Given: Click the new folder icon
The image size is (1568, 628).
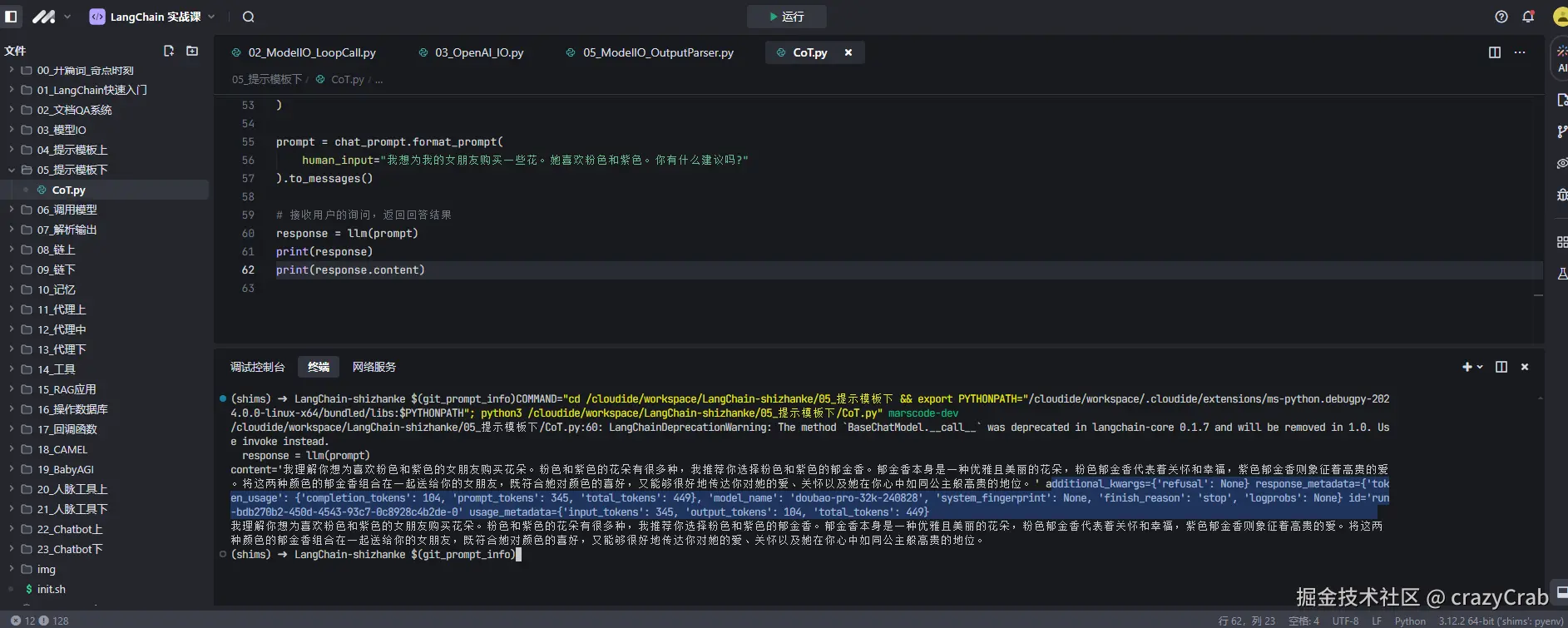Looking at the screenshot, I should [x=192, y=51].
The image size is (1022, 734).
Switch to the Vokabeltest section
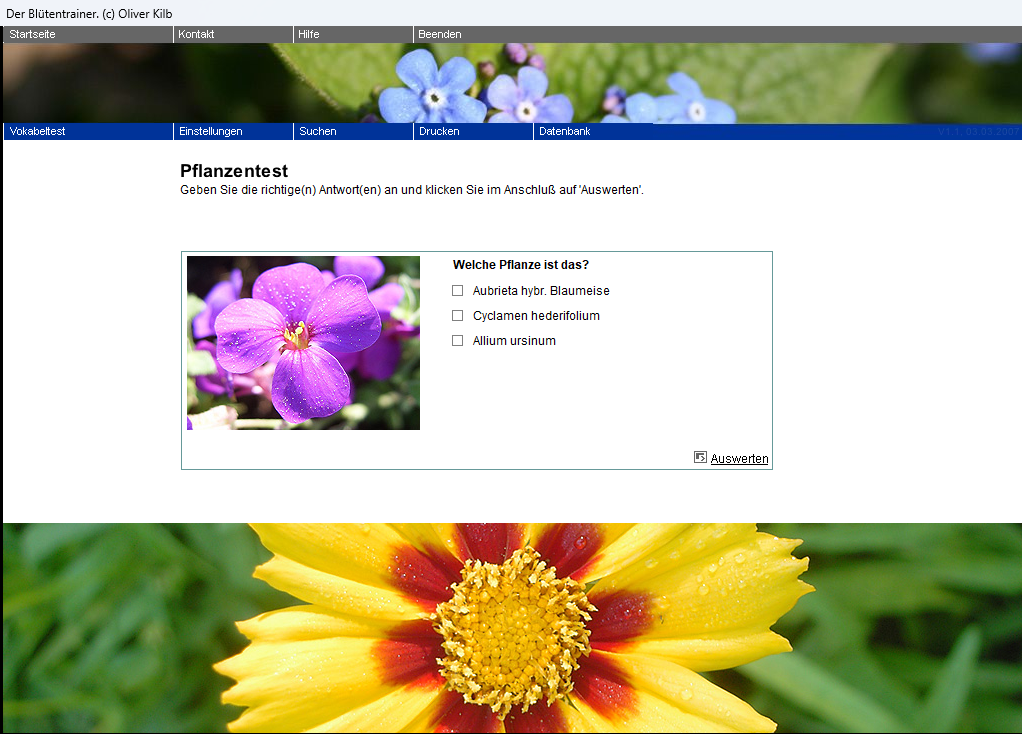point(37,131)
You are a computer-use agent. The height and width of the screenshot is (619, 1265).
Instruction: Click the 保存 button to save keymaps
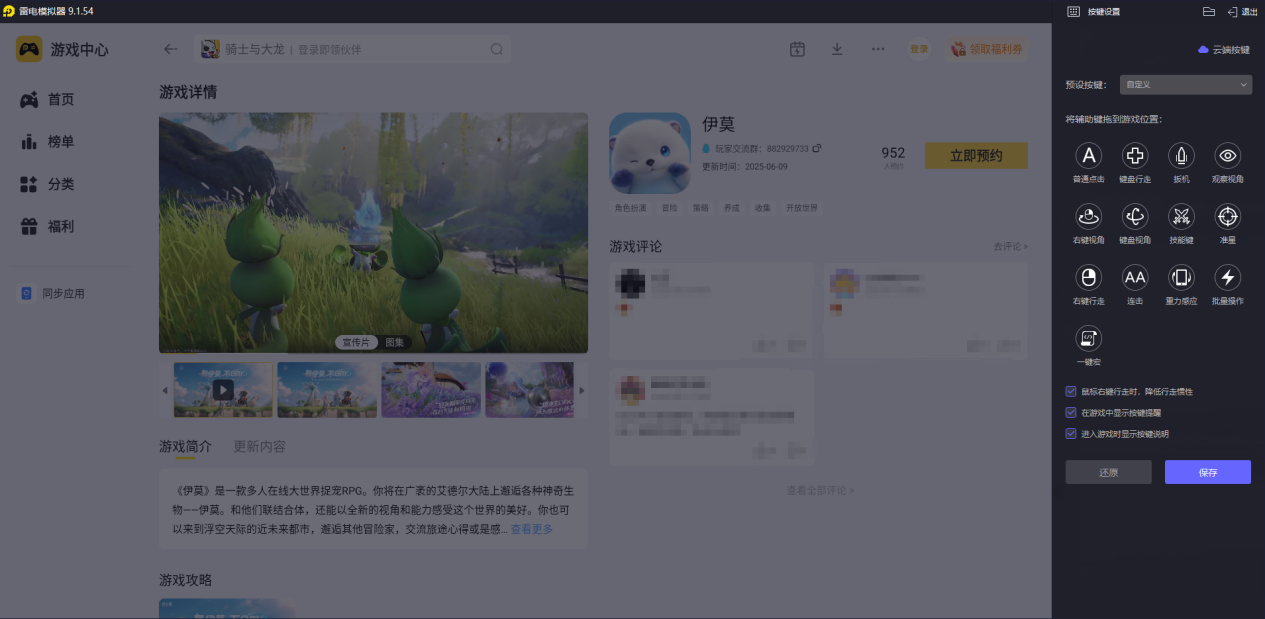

▬▬▬▬▬▬▬▬▬▬

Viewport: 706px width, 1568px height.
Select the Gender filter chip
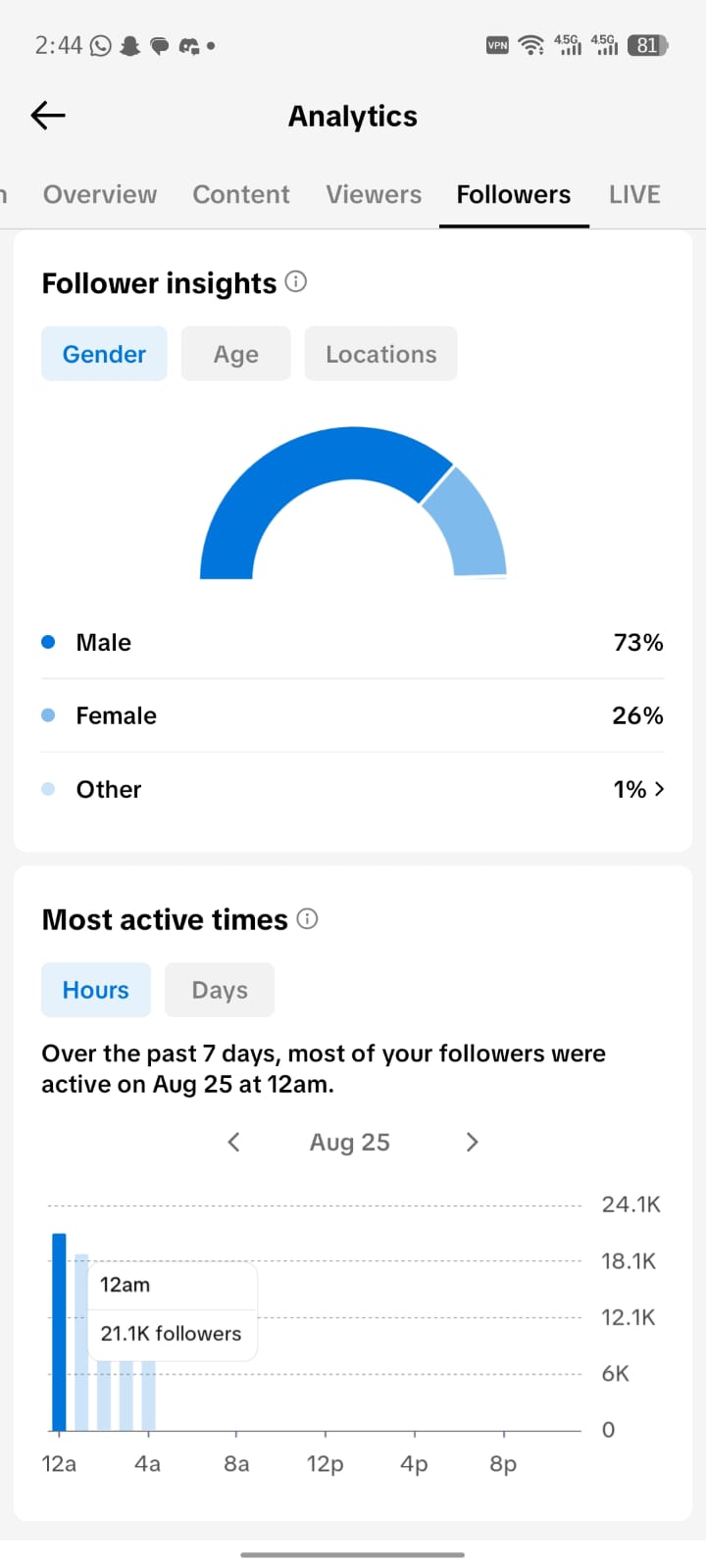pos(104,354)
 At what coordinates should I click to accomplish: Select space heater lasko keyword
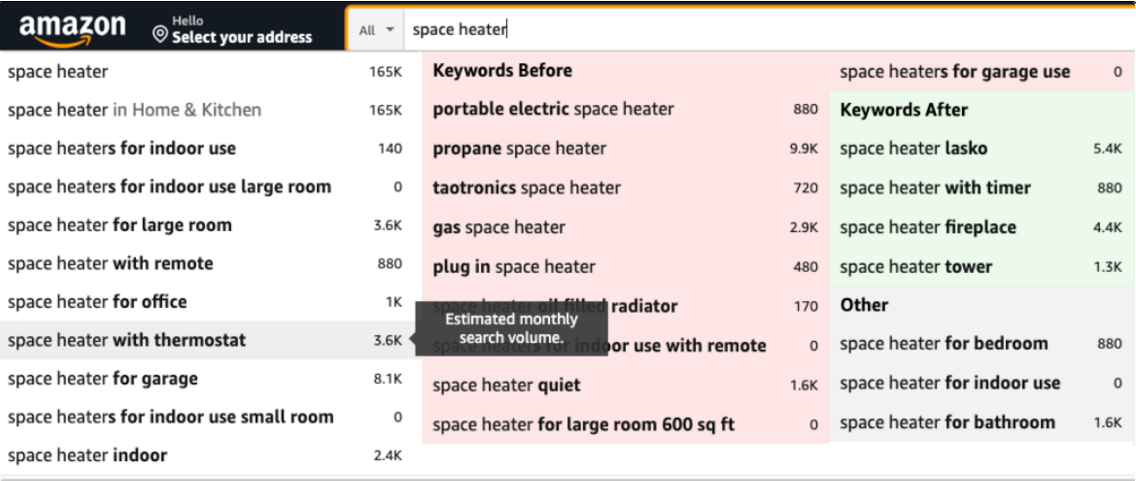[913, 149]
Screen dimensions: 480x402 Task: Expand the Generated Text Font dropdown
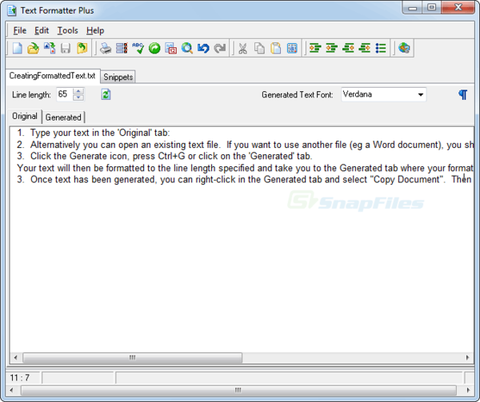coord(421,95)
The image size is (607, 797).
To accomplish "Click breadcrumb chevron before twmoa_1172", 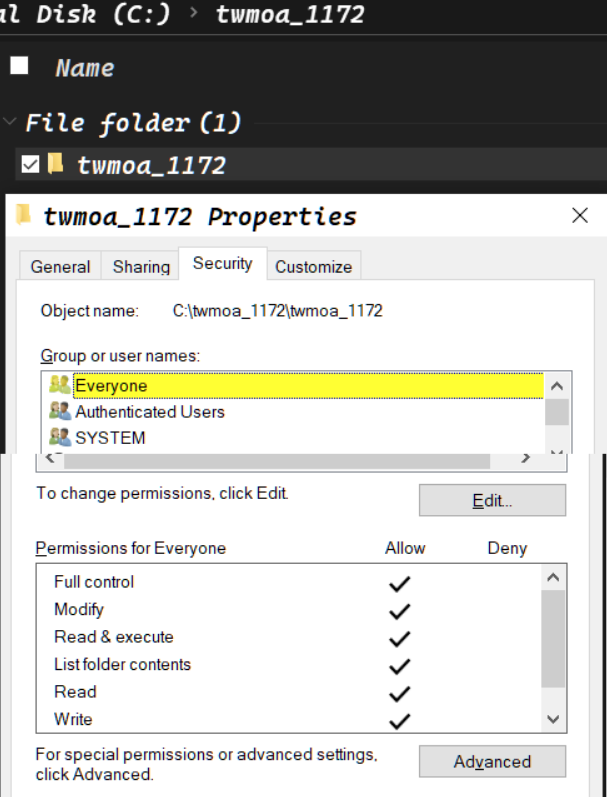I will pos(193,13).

▬▬▬▬▬▬▬▬▬▬

§ **DIRECTIONS FOR THIS TASK**:
A single number is expected: how many lines of the data hold the string "width".

§ **YOUR RESPONSE**:
2